On Mac OS X, Maven 2 can be installed easily via MacPorts. I started with the getting started guide and created my library project called mylib from the command line

$ mvn archetype:create -DarchetypeGroupId=org.apache.maven.archetypes -DgroupId=com.mycompany.mylib -DartifactId=mylib

This has created a directory named mylib for the new project, and this directory contains a file named pom.xml. After moving my sources to ${basedir}/src/main/java, I had to resolve some external dependencies. My library is only dependent on Commons IO, Commons Lang and Commons Logging, so I added the following to the pom.xml under dependencies.

<dependency>
<groupId>commons-lang</groupId>
<artifactId>commons-lang</artifactId>
<version>2.3</version>
<scope>compile</scope>
</dependency>
<dependency>
<groupId>commons-io</groupId>
<artifactId>commons-io</artifactId>
<version>1.3.1</version>
<scope>compile</scope>
</dependency>
<dependency>
<groupId>commons-logging</groupId>
<artifactId>commons-logging</artifactId>
<version>1.1</version>
<scope>compile</scope>
</dependency>

For Java 5 source compatibility you will have to add the following lines to your pom.xml:

<build>
<pluginManagement>
<plugins>
<plugin>
<groupId>org.apache.maven.plugins</groupId>
<artifactId>maven-compiler-plugin</artifactId>
<inherited>true</inherited>
<configuration>
<source>1.5</source>
<target>1.5</target>
</configuration>
</plugin>
</plugins>
</pluginManagement>
</build>

Note that when compiling the application sources for the first time with

$ mvn compile

Maven will need to download all the plugins and related dependencies.

After successfully compiling the library’s sources, I’ve put my JUnit tests in the directory ${basedir}/src/test/java. They can be executed with

$ mvn test

In order to use Log4J logging during tests, put the log4j.xml file in the ${basedir}/src/test/config directory. Then add the following lines to the build/testResources element in your pom.xml:

<testResources>
<testResource>
<directory>src/test/config</directory>
<includes>
<include>log4j.xml</include>
</includes>
</testResource>
</testResources>

A final tip: if you are using Eclipse, Maven can create Eclipse projects for you with

$ mvn eclipse:eclipse

which can then be imported into Eclipse as existing projects.

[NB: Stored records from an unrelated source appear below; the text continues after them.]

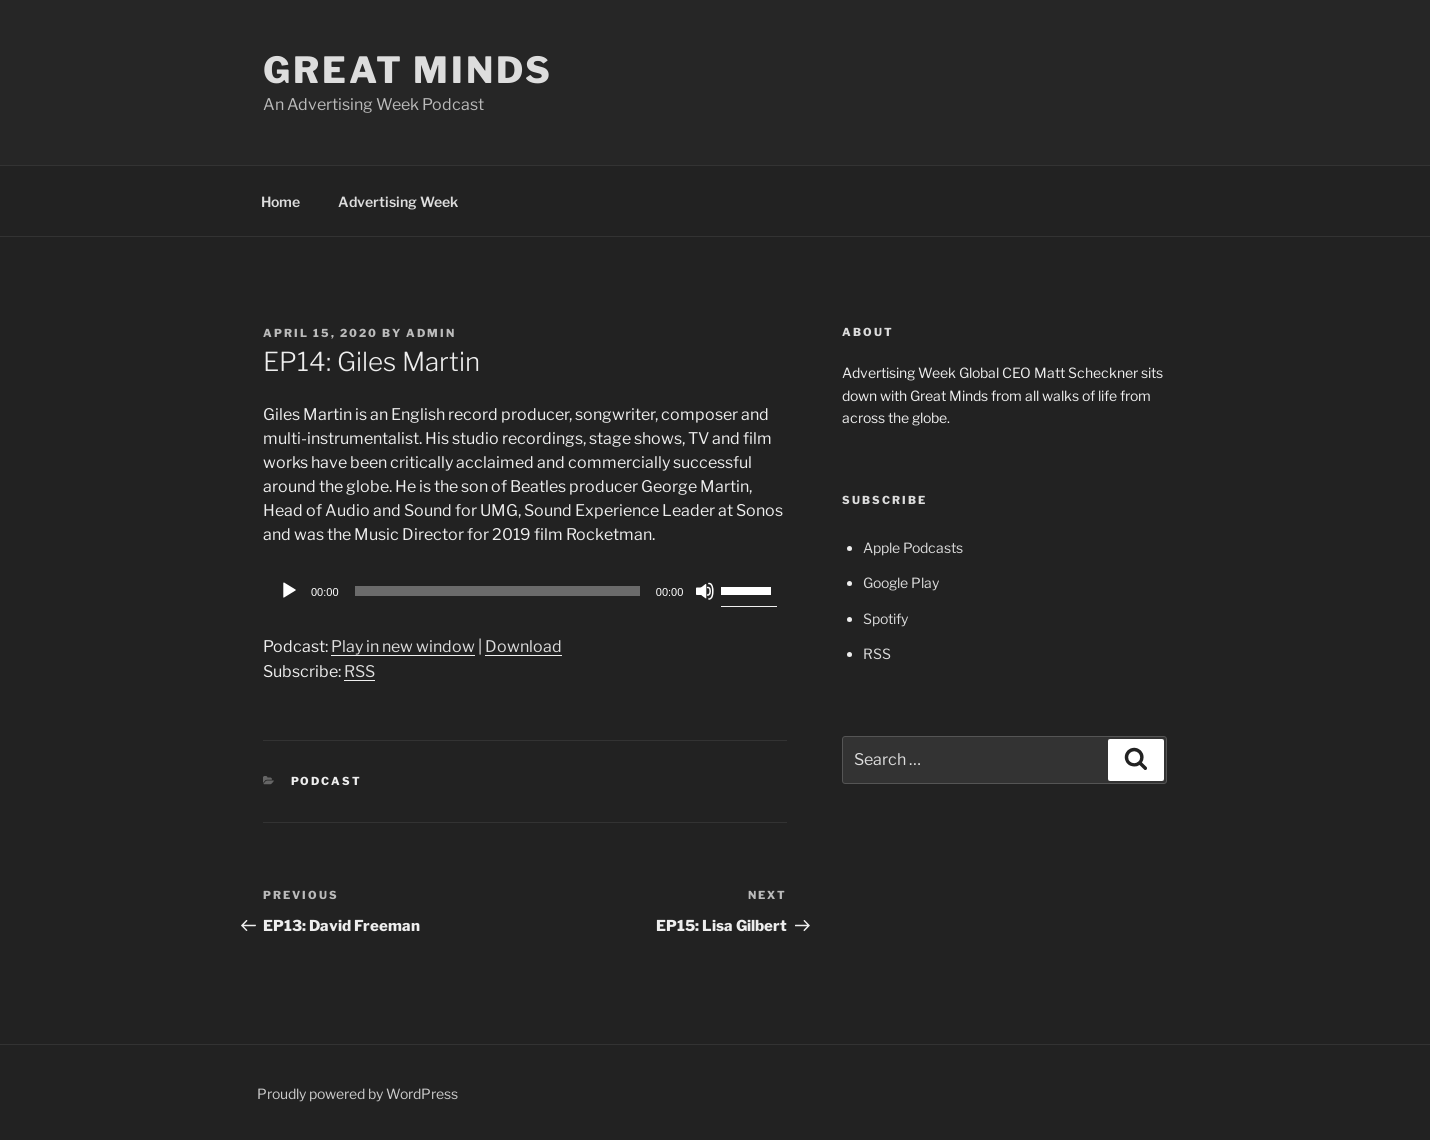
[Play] (289, 591)
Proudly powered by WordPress (357, 1093)
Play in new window (403, 646)
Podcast (327, 781)
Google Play (901, 582)
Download (523, 646)
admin (431, 333)
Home (280, 201)
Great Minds (408, 70)
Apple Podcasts (913, 547)
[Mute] (705, 591)
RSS (359, 671)
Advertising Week (398, 201)
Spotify (885, 618)
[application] (525, 591)
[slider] (497, 591)
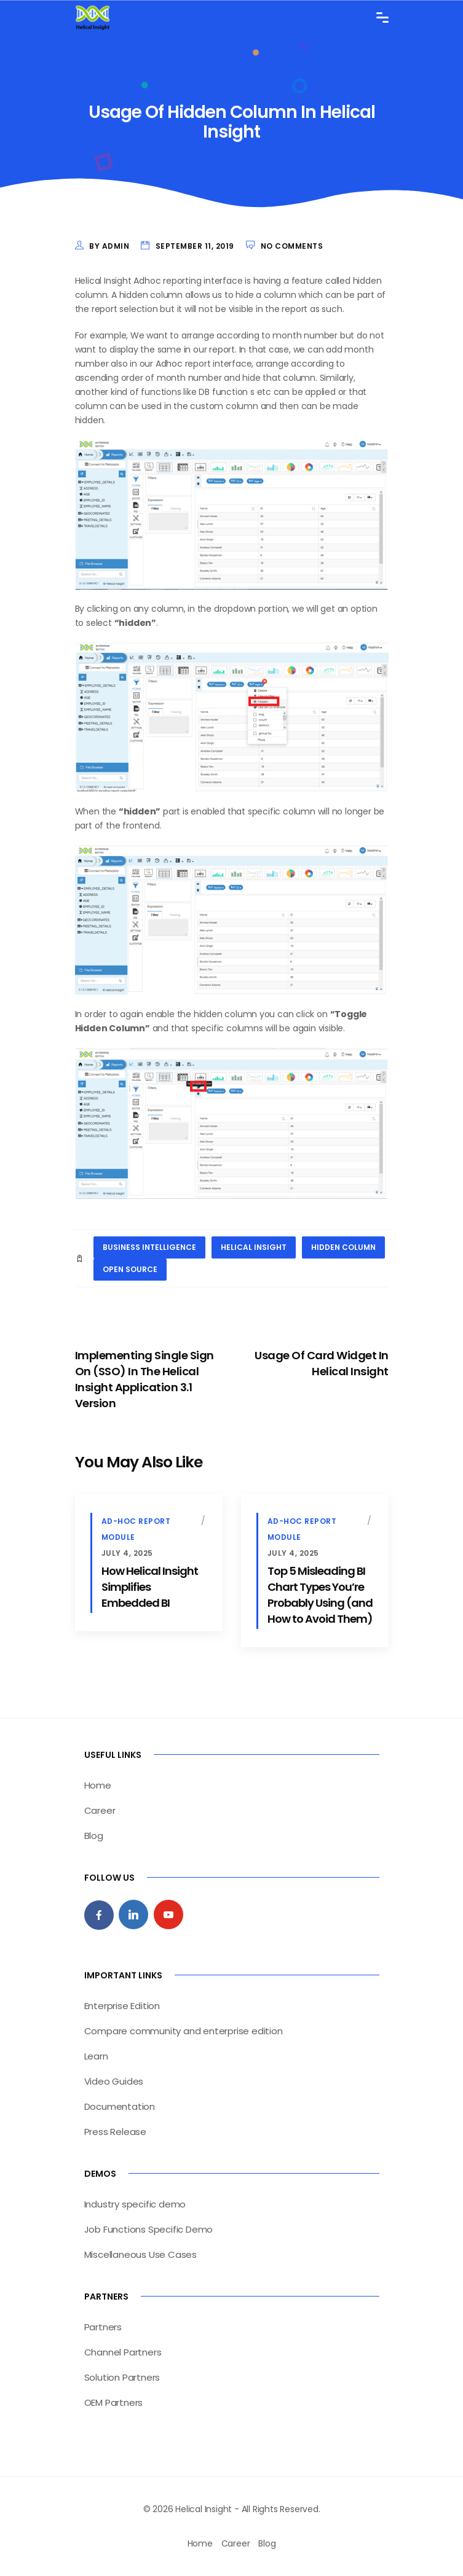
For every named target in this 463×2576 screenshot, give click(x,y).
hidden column (343, 1247)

So far I’m quite pleased with Maven: I managed to create a new project for my library in no time (< 5 minutes), with a nice build process and dependency management. IMO much better than manually copying build.xml files from other projects and third-party jars around. 🙂

Building Mingw executables using Cygwin

Recently I wanted to compile a quick UDP test program on Windows and be able to ship it as a single stand-alone binary. I’ve compiled the source with GCC on Cygwin, and as you might already know, the executable is dependent on cygwin1.dll. This can be checked with the following command:

$ objdump -p udptest.exe | fgrep cygwin1.dll

It is possible to use the Cygwin development tools to build MinGW applications that do not depend on the Cygwin DLL and only depend on runtime libraries distributed as part of Windows.

The MinGW FAQ provides an answer on how use the Cygwin environment for development, yet generate non-Cygwin-dependant executables.

Adding the line

PATH=/cygdrive/c/MinGW/bin:$PATH

in /etc/profile before exporting PATH will have the effect that within the Cygwin environment the instance of GCC used is the MinGW version.

Note that the MinGW toolchain is gcc/g++ based but it’s using the WinAPI. If you want to use the UNIX Socket API by using the cygwin headers and libs, you have to supply the Cygwin DLL with your program. If this is not an option, you will need to rewrite specific parts of the project to conform with the winsock API.

Look here for some notes about Windows sockets versus Unix sockets. I did a rewrite by including the winsock2.h header file, like e.g.

#ifdef MINGW
#include <winsock2.h>
#else
#include <sys/socket.h>
#include <netinet/in.h>
#include <arpa/inet.h>
#include <netdb.h>
#endif

I’ve built the executable with

gcc -DMINGW -o udptest udptest.c -lws2_32

and verified the dependencies with

$ objdump -p udptest.exe | fgrep DLL

The output

DLL Name: KERNEL32.dll
DLL Name: msvcrt.dll
DLL Name: WS2_32.DLL

shows that the executable is no longer dependent on the Cygwin DLL.